▶ _AVAILABLE DATA_:
---

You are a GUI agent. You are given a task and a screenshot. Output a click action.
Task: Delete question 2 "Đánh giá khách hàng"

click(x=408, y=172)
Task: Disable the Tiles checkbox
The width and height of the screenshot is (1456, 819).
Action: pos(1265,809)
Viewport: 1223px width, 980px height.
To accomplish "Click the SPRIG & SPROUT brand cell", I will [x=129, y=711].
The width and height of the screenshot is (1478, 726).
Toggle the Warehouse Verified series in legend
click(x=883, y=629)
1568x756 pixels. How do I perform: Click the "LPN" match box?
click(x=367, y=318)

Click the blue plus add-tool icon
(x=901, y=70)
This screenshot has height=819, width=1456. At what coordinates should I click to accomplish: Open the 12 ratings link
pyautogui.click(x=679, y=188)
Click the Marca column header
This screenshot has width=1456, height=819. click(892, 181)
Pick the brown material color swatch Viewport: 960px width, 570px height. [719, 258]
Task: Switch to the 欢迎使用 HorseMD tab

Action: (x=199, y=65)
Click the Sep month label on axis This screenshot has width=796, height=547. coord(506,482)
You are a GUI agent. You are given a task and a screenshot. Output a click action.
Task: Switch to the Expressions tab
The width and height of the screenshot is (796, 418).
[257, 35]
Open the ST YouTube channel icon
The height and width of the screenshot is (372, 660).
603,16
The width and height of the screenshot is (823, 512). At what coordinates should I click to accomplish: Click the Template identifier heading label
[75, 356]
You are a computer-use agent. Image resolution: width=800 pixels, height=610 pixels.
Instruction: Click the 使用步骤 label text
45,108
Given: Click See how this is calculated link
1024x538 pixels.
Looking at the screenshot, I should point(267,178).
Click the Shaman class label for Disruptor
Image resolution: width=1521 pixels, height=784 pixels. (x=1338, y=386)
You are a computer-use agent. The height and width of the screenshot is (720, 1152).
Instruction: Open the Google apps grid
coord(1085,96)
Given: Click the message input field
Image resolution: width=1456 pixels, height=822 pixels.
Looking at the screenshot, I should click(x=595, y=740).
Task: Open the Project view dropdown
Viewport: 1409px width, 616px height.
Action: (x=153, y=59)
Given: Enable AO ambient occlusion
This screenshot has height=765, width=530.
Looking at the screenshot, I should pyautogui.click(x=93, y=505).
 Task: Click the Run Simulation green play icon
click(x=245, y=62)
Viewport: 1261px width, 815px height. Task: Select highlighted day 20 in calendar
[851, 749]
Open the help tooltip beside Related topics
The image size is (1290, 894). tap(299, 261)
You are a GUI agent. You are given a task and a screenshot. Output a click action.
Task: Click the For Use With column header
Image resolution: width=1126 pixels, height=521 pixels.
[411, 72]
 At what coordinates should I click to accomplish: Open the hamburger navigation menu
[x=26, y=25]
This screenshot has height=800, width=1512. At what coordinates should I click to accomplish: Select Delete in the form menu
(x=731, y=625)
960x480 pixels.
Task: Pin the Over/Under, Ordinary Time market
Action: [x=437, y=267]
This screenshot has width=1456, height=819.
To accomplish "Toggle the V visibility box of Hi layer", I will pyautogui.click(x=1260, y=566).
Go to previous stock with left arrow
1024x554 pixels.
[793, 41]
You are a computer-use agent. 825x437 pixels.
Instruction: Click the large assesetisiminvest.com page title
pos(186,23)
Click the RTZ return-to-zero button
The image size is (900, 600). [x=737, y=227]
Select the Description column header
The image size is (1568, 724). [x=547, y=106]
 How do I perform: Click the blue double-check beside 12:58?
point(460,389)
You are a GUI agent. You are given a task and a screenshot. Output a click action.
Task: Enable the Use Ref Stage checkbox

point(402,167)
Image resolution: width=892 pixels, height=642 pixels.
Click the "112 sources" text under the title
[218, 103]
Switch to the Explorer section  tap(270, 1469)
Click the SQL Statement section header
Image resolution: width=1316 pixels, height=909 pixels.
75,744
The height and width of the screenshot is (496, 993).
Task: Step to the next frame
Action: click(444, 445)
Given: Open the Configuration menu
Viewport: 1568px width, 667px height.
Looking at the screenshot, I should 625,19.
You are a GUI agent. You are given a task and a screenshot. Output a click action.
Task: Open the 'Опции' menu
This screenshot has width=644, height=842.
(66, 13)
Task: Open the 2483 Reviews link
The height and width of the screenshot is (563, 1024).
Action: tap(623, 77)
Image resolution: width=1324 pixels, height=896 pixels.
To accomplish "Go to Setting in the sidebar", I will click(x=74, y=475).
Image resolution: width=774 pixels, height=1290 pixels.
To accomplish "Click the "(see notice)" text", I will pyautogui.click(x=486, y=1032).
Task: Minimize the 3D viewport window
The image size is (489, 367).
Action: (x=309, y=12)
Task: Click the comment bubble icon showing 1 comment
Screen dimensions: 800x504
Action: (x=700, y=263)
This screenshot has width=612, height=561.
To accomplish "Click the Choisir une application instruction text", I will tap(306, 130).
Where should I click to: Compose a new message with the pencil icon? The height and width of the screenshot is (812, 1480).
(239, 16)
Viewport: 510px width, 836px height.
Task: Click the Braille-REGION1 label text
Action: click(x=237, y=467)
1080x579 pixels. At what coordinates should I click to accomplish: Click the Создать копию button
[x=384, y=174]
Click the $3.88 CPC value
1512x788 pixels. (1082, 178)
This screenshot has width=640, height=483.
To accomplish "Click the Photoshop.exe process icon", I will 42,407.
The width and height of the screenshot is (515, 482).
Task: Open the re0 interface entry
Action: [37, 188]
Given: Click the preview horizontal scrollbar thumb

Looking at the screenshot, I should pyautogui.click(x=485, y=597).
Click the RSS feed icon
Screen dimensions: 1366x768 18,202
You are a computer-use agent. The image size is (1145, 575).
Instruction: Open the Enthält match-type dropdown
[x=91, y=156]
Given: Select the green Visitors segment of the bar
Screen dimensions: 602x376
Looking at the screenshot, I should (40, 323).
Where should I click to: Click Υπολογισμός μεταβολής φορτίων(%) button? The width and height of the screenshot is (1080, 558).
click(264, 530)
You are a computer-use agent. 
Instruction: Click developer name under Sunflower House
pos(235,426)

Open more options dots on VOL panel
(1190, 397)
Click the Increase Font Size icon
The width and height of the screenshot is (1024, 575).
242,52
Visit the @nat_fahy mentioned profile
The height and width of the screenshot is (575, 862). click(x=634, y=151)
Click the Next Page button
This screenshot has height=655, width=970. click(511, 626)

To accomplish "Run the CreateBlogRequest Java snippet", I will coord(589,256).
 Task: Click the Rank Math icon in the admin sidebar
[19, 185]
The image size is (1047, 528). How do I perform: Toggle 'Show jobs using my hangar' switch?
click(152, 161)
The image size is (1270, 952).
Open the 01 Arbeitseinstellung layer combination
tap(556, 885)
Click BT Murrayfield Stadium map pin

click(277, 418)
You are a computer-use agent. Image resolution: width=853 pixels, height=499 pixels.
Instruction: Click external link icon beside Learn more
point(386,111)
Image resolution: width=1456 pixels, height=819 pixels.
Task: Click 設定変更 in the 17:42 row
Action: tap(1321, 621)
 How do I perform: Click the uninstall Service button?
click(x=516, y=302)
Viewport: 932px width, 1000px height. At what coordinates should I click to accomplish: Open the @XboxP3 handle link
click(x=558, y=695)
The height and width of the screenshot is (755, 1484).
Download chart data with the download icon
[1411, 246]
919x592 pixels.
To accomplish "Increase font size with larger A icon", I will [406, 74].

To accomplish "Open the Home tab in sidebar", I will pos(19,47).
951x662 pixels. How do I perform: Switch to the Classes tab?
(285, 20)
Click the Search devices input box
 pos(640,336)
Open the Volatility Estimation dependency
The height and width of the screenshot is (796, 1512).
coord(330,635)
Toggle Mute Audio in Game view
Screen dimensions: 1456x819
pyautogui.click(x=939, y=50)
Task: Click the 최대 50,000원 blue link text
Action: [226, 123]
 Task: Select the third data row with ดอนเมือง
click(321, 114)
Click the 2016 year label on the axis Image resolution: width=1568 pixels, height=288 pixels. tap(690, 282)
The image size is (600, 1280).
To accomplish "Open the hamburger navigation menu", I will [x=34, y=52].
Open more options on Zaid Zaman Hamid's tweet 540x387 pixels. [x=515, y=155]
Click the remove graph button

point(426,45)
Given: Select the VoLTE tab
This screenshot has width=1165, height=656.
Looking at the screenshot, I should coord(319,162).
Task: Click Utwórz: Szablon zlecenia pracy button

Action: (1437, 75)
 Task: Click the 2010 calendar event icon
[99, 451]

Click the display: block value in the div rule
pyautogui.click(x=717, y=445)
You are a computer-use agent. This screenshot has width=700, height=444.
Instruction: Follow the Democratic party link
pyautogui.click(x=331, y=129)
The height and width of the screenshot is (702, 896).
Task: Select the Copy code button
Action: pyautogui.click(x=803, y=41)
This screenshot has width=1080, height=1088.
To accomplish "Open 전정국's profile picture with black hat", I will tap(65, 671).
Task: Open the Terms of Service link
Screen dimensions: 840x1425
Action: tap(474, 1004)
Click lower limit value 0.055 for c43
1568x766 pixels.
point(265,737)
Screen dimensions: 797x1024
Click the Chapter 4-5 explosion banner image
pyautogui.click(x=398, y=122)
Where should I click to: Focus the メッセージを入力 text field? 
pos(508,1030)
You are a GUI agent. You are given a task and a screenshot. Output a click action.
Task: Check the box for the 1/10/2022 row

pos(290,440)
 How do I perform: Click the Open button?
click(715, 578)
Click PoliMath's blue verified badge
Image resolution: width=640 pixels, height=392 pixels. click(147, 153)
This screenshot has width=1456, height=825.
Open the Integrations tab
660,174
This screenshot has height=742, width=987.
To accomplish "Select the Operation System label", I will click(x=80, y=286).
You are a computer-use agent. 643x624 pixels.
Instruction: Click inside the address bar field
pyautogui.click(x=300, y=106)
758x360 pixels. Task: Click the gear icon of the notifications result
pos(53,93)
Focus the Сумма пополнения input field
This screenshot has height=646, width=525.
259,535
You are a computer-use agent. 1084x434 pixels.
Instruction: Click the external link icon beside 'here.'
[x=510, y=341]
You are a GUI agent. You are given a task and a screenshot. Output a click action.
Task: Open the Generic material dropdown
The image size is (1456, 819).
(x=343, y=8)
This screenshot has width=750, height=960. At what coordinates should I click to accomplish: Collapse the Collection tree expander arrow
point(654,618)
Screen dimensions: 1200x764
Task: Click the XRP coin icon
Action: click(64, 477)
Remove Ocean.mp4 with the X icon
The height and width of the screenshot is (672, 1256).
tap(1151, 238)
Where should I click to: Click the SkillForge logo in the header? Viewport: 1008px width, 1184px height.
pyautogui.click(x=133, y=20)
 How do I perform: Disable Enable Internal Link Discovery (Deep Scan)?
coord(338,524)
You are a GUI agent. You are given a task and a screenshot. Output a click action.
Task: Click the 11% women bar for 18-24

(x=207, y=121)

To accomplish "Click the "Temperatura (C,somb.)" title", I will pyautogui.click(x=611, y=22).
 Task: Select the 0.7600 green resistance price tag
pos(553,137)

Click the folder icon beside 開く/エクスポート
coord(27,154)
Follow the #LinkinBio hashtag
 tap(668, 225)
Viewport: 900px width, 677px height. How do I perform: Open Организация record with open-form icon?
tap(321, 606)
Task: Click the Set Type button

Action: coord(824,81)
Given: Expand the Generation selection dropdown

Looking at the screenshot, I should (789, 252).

---

▶ _YOUR OBJECTIVE_: Copy the items from the line with "951x662 pixels. How" to the line with "pyautogui.click(x=717, y=445)" exactly as they appear.

▶ _TASK RESPONSE_:
951x662 pixels. How do I perform: Switch to the Classes tab?
(285, 20)
Click the Search devices input box
 pos(640,336)
Open the Volatility Estimation dependency
The height and width of the screenshot is (796, 1512).
coord(330,635)
Toggle Mute Audio in Game view
Screen dimensions: 1456x819
pyautogui.click(x=939, y=50)
Task: Click the 최대 50,000원 blue link text
Action: [226, 123]
 Task: Select the third data row with ดอนเมือง
click(321, 114)
Click the 2016 year label on the axis Image resolution: width=1568 pixels, height=288 pixels. tap(690, 282)
The image size is (600, 1280).
To accomplish "Open the hamburger navigation menu", I will [x=34, y=52].
Open more options on Zaid Zaman Hamid's tweet 540x387 pixels. [x=515, y=155]
Click the remove graph button

point(426,45)
Given: Select the VoLTE tab
This screenshot has width=1165, height=656.
Looking at the screenshot, I should coord(319,162).
Task: Click Utwórz: Szablon zlecenia pracy button

Action: (1437, 75)
 Task: Click the 2010 calendar event icon
[99, 451]

Click the display: block value in the div rule
pyautogui.click(x=717, y=445)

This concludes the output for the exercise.